Two years ago today, I was holding our newborn little Carson Alexander Ard, sweet little angel!
The last few years have flown so quickly - in a way that reminds you of those graceful and wise comments from older generations as they visited in his first few hours, warning us of the dangers of falling in love with that new baby smell that shall dissipate before we have a chance to capture it fully.
How right they were! There are still times, after baths, and before bed, where for a few moments I get to snuggle and cuddle my little guys as if they were still those helpless little completely dependent creatures. Yet, here they are, strong, independent, willful, assertive, intelligent, playful and decisive. I couldnt be prouder, but I must admit sometimes I miss the feeling of their complete and utter NEED for mommy!
Although, thats not entirely gone just yet, but as each day, week, month, passes, I find my little baby, wanting to play with his blocks, instead of cuddle and read, or wanting to run around and play tag with brother, instead of help mommy in the kitchen.
Is this how it starts? Before the time comes when I no longer warrant a hug in public, or god forbid, those dreaded unanswered phone calls that boys are so known for in their teens. Sniff. Sniff. Can life slow down just a little bit please?

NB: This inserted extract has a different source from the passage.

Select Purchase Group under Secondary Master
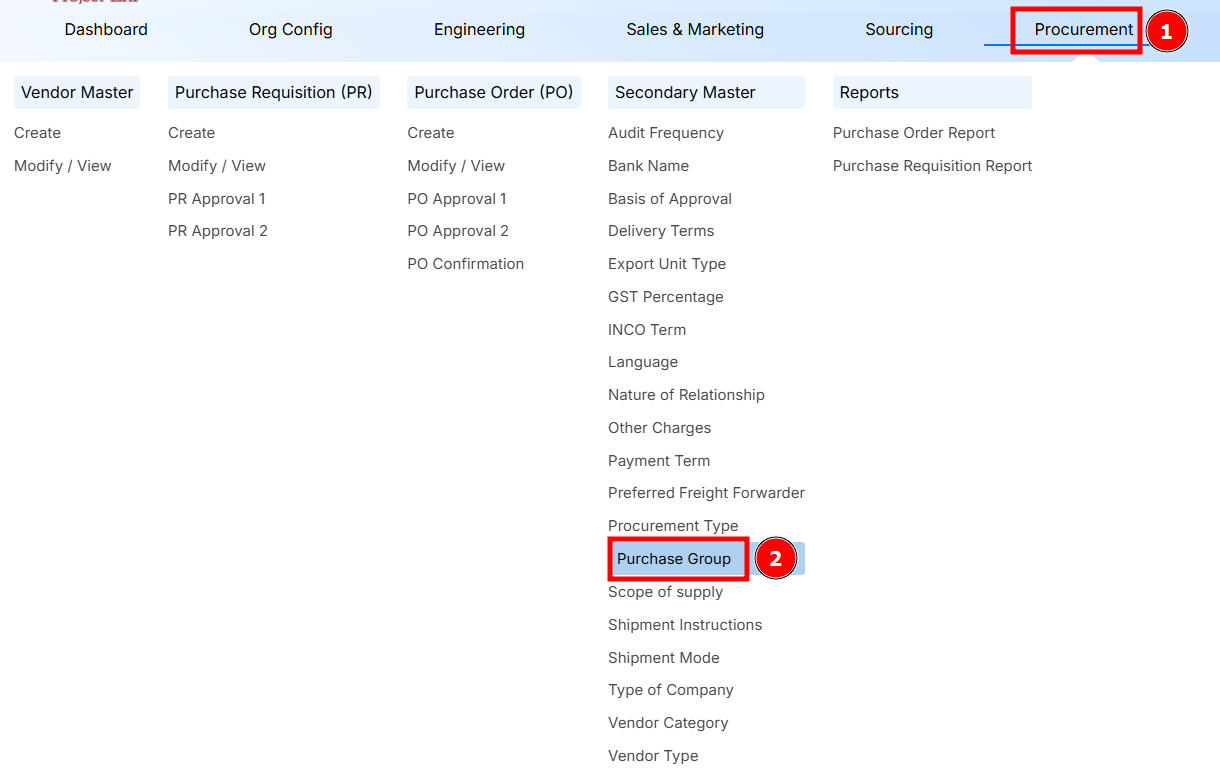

Luckily for me, the hubbs has been warning me about this for years, and has offered himself and his unconditional love up as a constant and never ending surety, when the affection of my boys inevitably dwindles down to a once a month phone call.
Hopefully, the coming decades will skill me in the art of motherly guilt, so that I can ensure daily devotion! LOL Sure, perhaps a momma's boy isnt all that socially affable, however, the thought of tucking my boys into bed, footie jammies and a warm glass of milk while they are in their 40s sure makes me chuckle. HeHe
Well, on a less depressing note, we cant wait for his little birthday party this weekend! We couldn't be happier that he inherited our absolute LOVE for animals, in a way that Aiden just never really has. He should LOVE Rainforest Cafe! Aiden has been there before, but as with everything animal, he wasnt all that impressed with the atmosphere, haha. Nor the zoo, the aquarium, or the safari's we have taken him on....Carson however, is illuminated by that brilliantly wide eyed wonder at all of Gods creatures! Its incredible to see that LOOK! You know the one, that look of just pure awe.
In honor of his birthday though, we are having a mini-party with just us fab four! Some mini-bacon cheese burgers, fresh fruit salad, french fries, a teenie little cake and a few gifts, when he saw me wrapping a few presents last night he was SO excited and ready to tear into them! Mission accomplished!
I'm proud of myself for being patient as well! One of his gifts, the one I happened to be the most excited about, is a nearly 10' x 6' Ball pit, with multiple games and accessories! It was in stock at the beginning of the week, but sadly when Zane went to pick it up yesterday, it was gone....and unavailable online.......and out of stock at Target.....and not carried at Walmart....or Toys R Us. As you can imagine, I was frantic, because I just HAD to have this thing!
Luckily, I found it online from a direct from the manufacturer site, and it will be here late, but it will be here. However, in this circumstance, generally I would be running frantic to find a substitute, probably 3x more expensive with lesser quality JUST to have it in time! But...I sucked it up, and realized that it was worth the wait to get him (well...them) something fabulous!
Hooray for patience! Not my finest point, and I have to say, its thanks to big brother Army. Learning to accept things out of my control has given me a new sense of calm and understanding that was lacking in previous years when it came to plans falling apart. LOL Thanks Army! <3
Speaking of which, less than 3 months until my hubbs ships off again, which....I have mixed feelings about. Part of me is looking forward to him finally getting done with this next phase of training and part of me is remembering what it was like to be without him for 14 weeks....and heres another 16+ weeks straight ahead. Although, considering I know so many women whose husbands are deployed, I dont really feel like I will have a right to be that sad about being away, but whether its a week, a month, or a year, absence of the one you love is absence. Duration matters, but it still saddens me to be away.
In the meantime, we are having a great time spending as much quality time together as a family! Daddy did however get a promotion at work, so he's been a little busier, but I see him loving the thrill and excitement of being able to train, inspire and motivate others from a managerial standpoint, and that spark is amazing to see for him!
Not to mention with him away, the house remains spic and span 99.9% of the time! I dont know how it happens, I run to the grocery store for an hour and come back to tornado alley, but I can stay home with the kids all day, running around, playing games, and when he comes home the house is spotless give or take a toy or two that has been removed from any of the play areas. High five to mothers everywhere, its a gift. :)
Anyway, enough of my rambling, off to wake the boys and start them off to a fantastic day! I feel so blessed to have such an amazing little family, incredible little boys who are sweet and perfect, and an outstanding husband who is forever loving, supportive and my daily inspiration!
Thank you God, I couldnt have wished for a better life, because I never would have come close to imagining this level of serenity available to me on earth!